## START DATA FOR THE TASK

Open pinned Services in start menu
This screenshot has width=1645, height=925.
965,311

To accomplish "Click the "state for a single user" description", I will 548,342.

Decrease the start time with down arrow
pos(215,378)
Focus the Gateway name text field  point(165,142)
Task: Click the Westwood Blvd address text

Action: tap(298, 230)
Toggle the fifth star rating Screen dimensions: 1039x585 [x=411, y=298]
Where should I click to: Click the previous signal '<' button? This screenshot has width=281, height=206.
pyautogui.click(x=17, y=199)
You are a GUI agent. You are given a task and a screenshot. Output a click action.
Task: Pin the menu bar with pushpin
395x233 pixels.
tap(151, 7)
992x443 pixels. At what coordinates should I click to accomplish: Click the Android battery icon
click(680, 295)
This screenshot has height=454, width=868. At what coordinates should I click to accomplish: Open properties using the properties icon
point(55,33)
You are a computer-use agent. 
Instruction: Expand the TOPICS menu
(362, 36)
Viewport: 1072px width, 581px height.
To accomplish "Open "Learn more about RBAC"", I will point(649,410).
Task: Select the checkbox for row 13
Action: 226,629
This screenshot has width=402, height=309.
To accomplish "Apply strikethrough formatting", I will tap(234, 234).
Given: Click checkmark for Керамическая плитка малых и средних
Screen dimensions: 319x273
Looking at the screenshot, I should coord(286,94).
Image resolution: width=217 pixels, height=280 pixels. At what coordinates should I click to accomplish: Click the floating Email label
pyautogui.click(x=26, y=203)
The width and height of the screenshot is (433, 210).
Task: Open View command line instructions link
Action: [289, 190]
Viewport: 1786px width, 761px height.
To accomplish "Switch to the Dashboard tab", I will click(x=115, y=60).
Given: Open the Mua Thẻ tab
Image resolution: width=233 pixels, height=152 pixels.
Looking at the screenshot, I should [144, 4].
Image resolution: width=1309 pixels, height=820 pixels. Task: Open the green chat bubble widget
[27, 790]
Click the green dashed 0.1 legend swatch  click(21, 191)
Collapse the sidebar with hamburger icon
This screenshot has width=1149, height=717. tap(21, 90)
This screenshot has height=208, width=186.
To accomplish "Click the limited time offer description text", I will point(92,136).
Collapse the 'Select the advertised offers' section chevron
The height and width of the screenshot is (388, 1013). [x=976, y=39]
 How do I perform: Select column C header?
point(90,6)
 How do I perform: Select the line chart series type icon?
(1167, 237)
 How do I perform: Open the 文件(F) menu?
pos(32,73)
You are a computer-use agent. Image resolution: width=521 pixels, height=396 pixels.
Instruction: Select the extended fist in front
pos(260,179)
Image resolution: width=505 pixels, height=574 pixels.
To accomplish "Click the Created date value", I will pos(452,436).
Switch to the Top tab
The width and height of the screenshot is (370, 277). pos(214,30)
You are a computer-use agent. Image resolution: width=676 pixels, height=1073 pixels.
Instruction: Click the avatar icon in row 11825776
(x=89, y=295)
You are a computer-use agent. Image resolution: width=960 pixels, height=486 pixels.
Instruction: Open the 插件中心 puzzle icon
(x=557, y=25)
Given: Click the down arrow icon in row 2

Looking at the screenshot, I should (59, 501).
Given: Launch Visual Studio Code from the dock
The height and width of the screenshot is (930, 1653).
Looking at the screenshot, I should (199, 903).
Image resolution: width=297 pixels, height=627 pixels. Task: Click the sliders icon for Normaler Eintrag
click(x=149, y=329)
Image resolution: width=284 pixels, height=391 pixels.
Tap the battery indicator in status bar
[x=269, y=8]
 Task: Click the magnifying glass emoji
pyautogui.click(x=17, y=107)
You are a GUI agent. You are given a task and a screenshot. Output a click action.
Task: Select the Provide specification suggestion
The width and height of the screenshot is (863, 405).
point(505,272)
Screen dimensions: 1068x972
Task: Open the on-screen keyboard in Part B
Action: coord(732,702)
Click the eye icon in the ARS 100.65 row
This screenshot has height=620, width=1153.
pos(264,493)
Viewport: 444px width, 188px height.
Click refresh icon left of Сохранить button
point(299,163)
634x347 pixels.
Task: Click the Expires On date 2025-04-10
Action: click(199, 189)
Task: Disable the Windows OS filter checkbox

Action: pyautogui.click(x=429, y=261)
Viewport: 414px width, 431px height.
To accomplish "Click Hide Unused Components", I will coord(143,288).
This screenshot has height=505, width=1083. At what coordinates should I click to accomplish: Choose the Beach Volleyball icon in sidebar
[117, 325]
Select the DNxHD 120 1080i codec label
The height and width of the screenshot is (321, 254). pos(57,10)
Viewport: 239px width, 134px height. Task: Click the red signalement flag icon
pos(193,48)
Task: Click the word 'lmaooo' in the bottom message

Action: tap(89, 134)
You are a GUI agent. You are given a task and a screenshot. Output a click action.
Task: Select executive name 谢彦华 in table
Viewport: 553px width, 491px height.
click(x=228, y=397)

## END DATA FOR THE TASK

### YOUR TASK:
Copy all of the rows above without changing anything.

### RESPONSE:
Open pinned Services in start menu
This screenshot has width=1645, height=925.
965,311

To accomplish "Click the "state for a single user" description", I will 548,342.

Decrease the start time with down arrow
pos(215,378)
Focus the Gateway name text field  point(165,142)
Task: Click the Westwood Blvd address text

Action: tap(298, 230)
Toggle the fifth star rating Screen dimensions: 1039x585 [x=411, y=298]
Where should I click to: Click the previous signal '<' button? This screenshot has width=281, height=206.
pyautogui.click(x=17, y=199)
You are a GUI agent. You are given a task and a screenshot. Output a click action.
Task: Pin the menu bar with pushpin
395x233 pixels.
tap(151, 7)
992x443 pixels. At what coordinates should I click to accomplish: Click the Android battery icon
click(680, 295)
This screenshot has height=454, width=868. At what coordinates should I click to accomplish: Open properties using the properties icon
point(55,33)
You are a computer-use agent. 
Instruction: Expand the TOPICS menu
(362, 36)
Viewport: 1072px width, 581px height.
To accomplish "Open "Learn more about RBAC"", I will point(649,410).
Task: Select the checkbox for row 13
Action: 226,629
This screenshot has width=402, height=309.
To accomplish "Apply strikethrough formatting", I will tap(234, 234).
Given: Click checkmark for Керамическая плитка малых и средних
Screen dimensions: 319x273
Looking at the screenshot, I should coord(286,94).
Image resolution: width=217 pixels, height=280 pixels. At what coordinates should I click to accomplish: Click the floating Email label
pyautogui.click(x=26, y=203)
The width and height of the screenshot is (433, 210).
Task: Open View command line instructions link
Action: [289, 190]
Viewport: 1786px width, 761px height.
To accomplish "Switch to the Dashboard tab", I will click(x=115, y=60).
Given: Open the Mua Thẻ tab
Image resolution: width=233 pixels, height=152 pixels.
Looking at the screenshot, I should [144, 4].
Image resolution: width=1309 pixels, height=820 pixels. Task: Open the green chat bubble widget
[27, 790]
Click the green dashed 0.1 legend swatch  click(21, 191)
Collapse the sidebar with hamburger icon
This screenshot has width=1149, height=717. tap(21, 90)
This screenshot has height=208, width=186.
To accomplish "Click the limited time offer description text", I will point(92,136).
Collapse the 'Select the advertised offers' section chevron
The height and width of the screenshot is (388, 1013). [x=976, y=39]
 How do I perform: Select column C header?
point(90,6)
 How do I perform: Select the line chart series type icon?
(1167, 237)
 How do I perform: Open the 文件(F) menu?
pos(32,73)
You are a computer-use agent. Image resolution: width=521 pixels, height=396 pixels.
Instruction: Select the extended fist in front
pos(260,179)
Image resolution: width=505 pixels, height=574 pixels.
To accomplish "Click the Created date value", I will pos(452,436).
Switch to the Top tab
The width and height of the screenshot is (370, 277). pos(214,30)
You are a computer-use agent. Image resolution: width=676 pixels, height=1073 pixels.
Instruction: Click the avatar icon in row 11825776
(x=89, y=295)
You are a computer-use agent. Image resolution: width=960 pixels, height=486 pixels.
Instruction: Open the 插件中心 puzzle icon
(x=557, y=25)
Given: Click the down arrow icon in row 2

Looking at the screenshot, I should (59, 501).
Given: Launch Visual Studio Code from the dock
The height and width of the screenshot is (930, 1653).
Looking at the screenshot, I should (199, 903).
Image resolution: width=297 pixels, height=627 pixels. Task: Click the sliders icon for Normaler Eintrag
click(x=149, y=329)
Image resolution: width=284 pixels, height=391 pixels.
Tap the battery indicator in status bar
[x=269, y=8]
 Task: Click the magnifying glass emoji
pyautogui.click(x=17, y=107)
You are a GUI agent. You are given a task and a screenshot. Output a click action.
Task: Select the Provide specification suggestion
The width and height of the screenshot is (863, 405).
point(505,272)
Screen dimensions: 1068x972
Task: Open the on-screen keyboard in Part B
Action: coord(732,702)
Click the eye icon in the ARS 100.65 row
This screenshot has height=620, width=1153.
pos(264,493)
Viewport: 444px width, 188px height.
Click refresh icon left of Сохранить button
point(299,163)
634x347 pixels.
Task: Click the Expires On date 2025-04-10
Action: click(199, 189)
Task: Disable the Windows OS filter checkbox

Action: pyautogui.click(x=429, y=261)
Viewport: 414px width, 431px height.
To accomplish "Click Hide Unused Components", I will coord(143,288).
This screenshot has height=505, width=1083. At what coordinates should I click to accomplish: Choose the Beach Volleyball icon in sidebar
[117, 325]
Select the DNxHD 120 1080i codec label
The height and width of the screenshot is (321, 254). pos(57,10)
Viewport: 239px width, 134px height. Task: Click the red signalement flag icon
pos(193,48)
Task: Click the word 'lmaooo' in the bottom message

Action: tap(89, 134)
You are a GUI agent. You are given a task and a screenshot. Output a click action.
Task: Select executive name 谢彦华 in table
Viewport: 553px width, 491px height.
click(x=228, y=397)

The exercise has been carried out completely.